Set tasks:
1 > Answer these questions using the passage on Pavlovian conditioning and the Coca-Cola brand:
(a) How much was Coca-Cola spending on generating demand by 1911?
(b) In what year did Coca-Cola try to launch the "New Coke"?
(c) Which three concepts does Coca-Cola associate with its brand?
2 > Reproduce the passage on Pavlovian conditioning and the Coca-Cola brand word for word, from "Lastly, since we" up to and including "our prior work.".

— START Quoted text —

In the same way, the sound of a door slam comes to signal an angry parent, causing a child to tremble. Therefore, according to classical Pavlovian conditioning, behaviors can be modified through via association of stimuli. This is a very powerful concept and most modern advertising relies on it.

In our case, we can use classical conditioning in a number of areas. In advertising and other communications, we can associate our brand with whatever our consumers want to get/achieve to achieve an effect like that of the brain of man that yearns for the type of beverage held by the pretty woman he can’t have.

Thus, for as long as we are in business, we must use every sort of decent, honorable Pavlovian conditioning we can think of so that our brand is associated in consumer minds with all other thing consumers like or admire like Coca-Cola does with the concepts of “happiness”, “popular” and “youth”. As one Coke advertiser liked to remind his creative staff (perhaps exaggerating a little bit to make the point): “we´re selling smoke, they´re drinking the image, not the product (5).

This classical conditioning will create such a powerful set of associations in consumers’ mind that the company can risk to lose all its assets and still be able to re-generate its business (if Coca-Cola company disclosed its recipe, destroyed its factories, fired every employee and burned every hard asset, it would still be able to borrow against the value of its brand and rebuild it all).

Such extensive Pavlovian conditioning will be expensive, especially for advertising (Coca-Cola was already spending $1 million in generating demand by 1911, equivalent to $24 Bn in 2016, making it the best-advertised product in the world)(5), but we need to invest as much as we can for such activity since, as we expand, it will create a gross disadvantage of scale for our competitors to create the conditioning they need (not to mention the advantage of being the first in associating our brand with the most desired attribute in our category).

Considering Pavlovian effects, we need to choose an exotic and expensive-sounding brand name (like “Coca-Cola”) instead of a pedestrian name (like “Peter’s sugared, caffeinated water”). Similar Pavlovian effects from mere association may help us choose the product features. In the case of Coca-Cola, its flavor, texture and color: it would be wise to artificially color the beverage so that it looks like wine instead of sugared water and to carbonate the water so that it seems champagne or some other expensive beverage, while also making its flavor better and imitation harder to arrange for competing products.

Lastly, since we are attaching so many expensive physiological effects to specific product features such as the flavor, we should avoid making any huge and sudden change to it. Even if a new flavor performs better in blind tests, changing to that new flavor would be foolish because, under such conditions, our old flavor will be so entrenched in consumer preference by psychological effects that a flavor change can do immense harm (as Coca-Cola experienced in the 1985 when it tried to launch the “New Coke”) by triggering in consumers a standard deprival super-reaction syndrome (8) also known as “loss aversion” by Nobel Prize winners Amos Tversky and Daniel Kahneman (11). Moreover, such chance may allow our competitors to copy our old flavor to take advantage of the conditioning effects created by our prior work.

— END Quoted text —
— START Stored data —

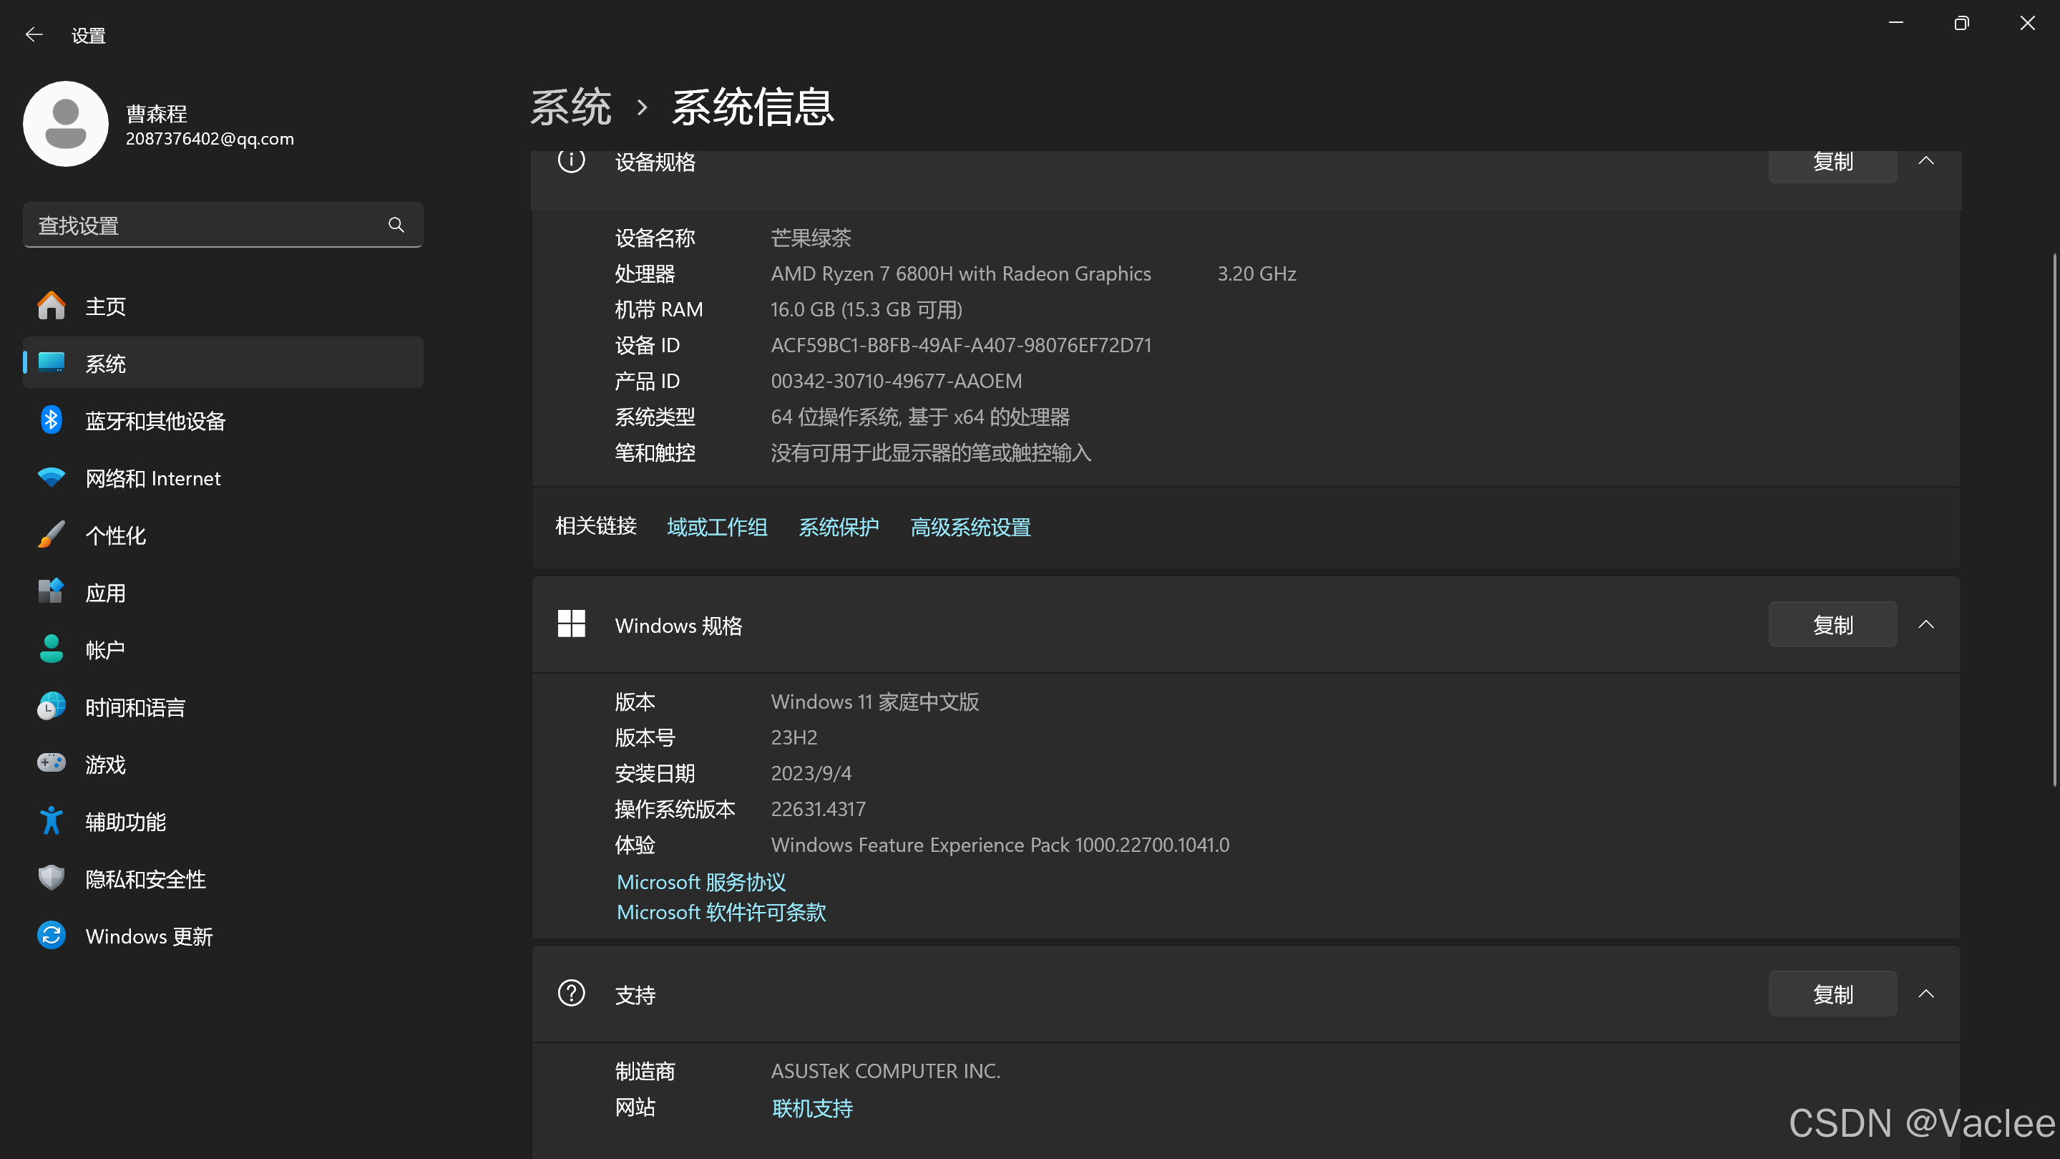The image size is (2060, 1159).
Task: Click the search magnifier icon
Action: [x=396, y=225]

— END Stored data —

Solutions to the problems:
1 >
(a) $1 million
(b) 1985
(c) "happiness", "popular" and "youth"

2 >
Lastly, since we are attaching so many expensive physiological effects to specific product features such as the flavor, we should avoid making any huge and sudden change to it. Even if a new flavor performs better in blind tests, changing to that new flavor would be foolish because, under such conditions, our old flavor will be so entrenched in consumer preference by psychological effects that a flavor change can do immense harm (as Coca-Cola experienced in the 1985 when it tried to launch the “New Coke”) by triggering in consumers a standard deprival super-reaction syndrome (8) also known as “loss aversion” by Nobel Prize winners Amos Tversky and Daniel Kahneman (11). Moreover, such chance may allow our competitors to copy our old flavor to take advantage of the conditioning effects created by our prior work.